BEIJING — China says that it plans to ease its one-child policy and abolish a controversial system of re-education through labor that often arbitrarily puts activists and those who would challenge the Communist Party behind bars. The announcement, along with other significant reforms, comes days after China wrapped up a key closed-door policy meeting in Beijing.
This week's summit was notable for the lack concrete detail that left many wondering just what the road ahead for reform in China would look like. But late Friday, the Communist Party revealed a more complete plan for reform from now until 2020.
The lengthy document outlined 60 tasks the party aims to tackle in that period. The wide-ranging reforms include long anticipated economic changes as well as cultural, political, social and environmental reforms.
According to the reform plans, China’s state-run companies will face more competition from private enterprises in the future and limits would be eased on foreign investments in areas such as e-commerce and other businesses.
For three decades, China’s economy has been booming. But this year it is expected to grow at its weakest pace in 23 years. The plans announced Friday mark one of China’s biggest economic overhauls since the early 1990s.
In addition to economic reforms, the plans will include changes to social policies that have long been a source of domestic as well as international criticism for China.
The Xinhua news agency reports that China will ease its one-child policy, which was first introduced in the late 1970s. According to the announcement, couples will now be allowed to have two children, if one of the parents is an only child.
Some activists have welcomed the changes, but noted the reforms failed to address basic problems that Chinese society now faces. China’s ruling Communist Party says it needs to slow population growth to conserve resources. But it is facing a dilemma as more Chinese retire and fewer enter the work place.
Chinese activist Yang Zhizhu says the proposed changes will continue to deny a basic human right and fail to address the country’s aging population.
“On the one hand, the government admits that the population is aging, but its birth control regulations fail to address that problem," he said. "The right to have children is something that has existed for thousands of years in the history of humanity."
Maya Wang (阿莲) is a China researcher with Human Rights Watch in Hong Kong.
“The fact that couples, [if] either of which is a single child, can have one more child, these kind of families can have two children now, doesn’t take away the fact that the entire system continues to violate women’s rights, in particular reproductive rights. So the term loosening has to be used in a cautious way,” said Wang.
The proposed changes said little, however, about those families that have more than one child who is not officially registered with the government. Chinese citizens all carry an internal passport called a hukou that is necessary for access to education, healthcare and jobs.
Officials in China estimate that there are currently about 13 million Chinese who lack such documents.

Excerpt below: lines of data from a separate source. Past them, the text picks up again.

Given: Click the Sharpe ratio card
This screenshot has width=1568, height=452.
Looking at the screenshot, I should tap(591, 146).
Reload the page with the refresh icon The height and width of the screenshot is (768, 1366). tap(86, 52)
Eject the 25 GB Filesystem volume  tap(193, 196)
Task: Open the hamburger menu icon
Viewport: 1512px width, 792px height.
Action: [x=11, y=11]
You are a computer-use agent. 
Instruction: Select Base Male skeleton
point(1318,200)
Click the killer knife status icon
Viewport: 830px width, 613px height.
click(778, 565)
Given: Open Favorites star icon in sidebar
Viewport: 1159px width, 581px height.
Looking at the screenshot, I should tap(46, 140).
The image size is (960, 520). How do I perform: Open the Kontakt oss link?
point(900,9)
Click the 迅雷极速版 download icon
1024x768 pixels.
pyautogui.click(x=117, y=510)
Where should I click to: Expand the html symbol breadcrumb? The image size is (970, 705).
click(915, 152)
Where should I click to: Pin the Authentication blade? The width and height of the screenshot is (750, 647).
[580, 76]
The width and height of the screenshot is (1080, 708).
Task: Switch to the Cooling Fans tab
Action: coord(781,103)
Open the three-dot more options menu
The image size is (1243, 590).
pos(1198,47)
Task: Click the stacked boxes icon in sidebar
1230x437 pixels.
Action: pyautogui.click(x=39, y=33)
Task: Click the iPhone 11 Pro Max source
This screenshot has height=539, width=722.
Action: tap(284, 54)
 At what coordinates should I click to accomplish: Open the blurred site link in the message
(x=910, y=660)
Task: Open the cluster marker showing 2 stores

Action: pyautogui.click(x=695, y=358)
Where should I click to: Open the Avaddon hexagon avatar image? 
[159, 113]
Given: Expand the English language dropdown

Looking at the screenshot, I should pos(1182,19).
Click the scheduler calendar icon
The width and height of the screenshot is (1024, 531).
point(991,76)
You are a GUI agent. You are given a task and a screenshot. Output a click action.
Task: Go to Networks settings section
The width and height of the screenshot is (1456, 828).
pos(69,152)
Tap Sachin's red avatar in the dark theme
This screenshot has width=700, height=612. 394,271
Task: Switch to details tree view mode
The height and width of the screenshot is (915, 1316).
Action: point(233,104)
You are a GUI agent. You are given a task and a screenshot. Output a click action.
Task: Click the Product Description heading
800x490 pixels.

In addition to announcing curbs on its one-child policy, the Communist Party says it would work step by step to reduce the number of crimes that are subject to the death penalty. The party also says that it would abolish its re-education through labor system to, as it puts it, “protect human rights.”
Under the current system, police can sentence alleged offenders to years in labor camps without a trial. It is unclear what will replace the camps, which are estimated to hold as many as 190,000 people.
The system has long been a source of controversy. Rights activists say it is an important means for authorities to suppress activists and those who would speak up.
Maya Wang from Human Rights Watch says, "People who complain about the government, political activists, people who write columns criticizing the Chinese government have all been sent to these facilities to punish them for their activism. So this is why the abolition of the re-education through labor system is significant.”
Wang adds, however, that this is just one way that the Chinese government punishes dissent and not necessarily a sign that it will stop using other methods to do the same.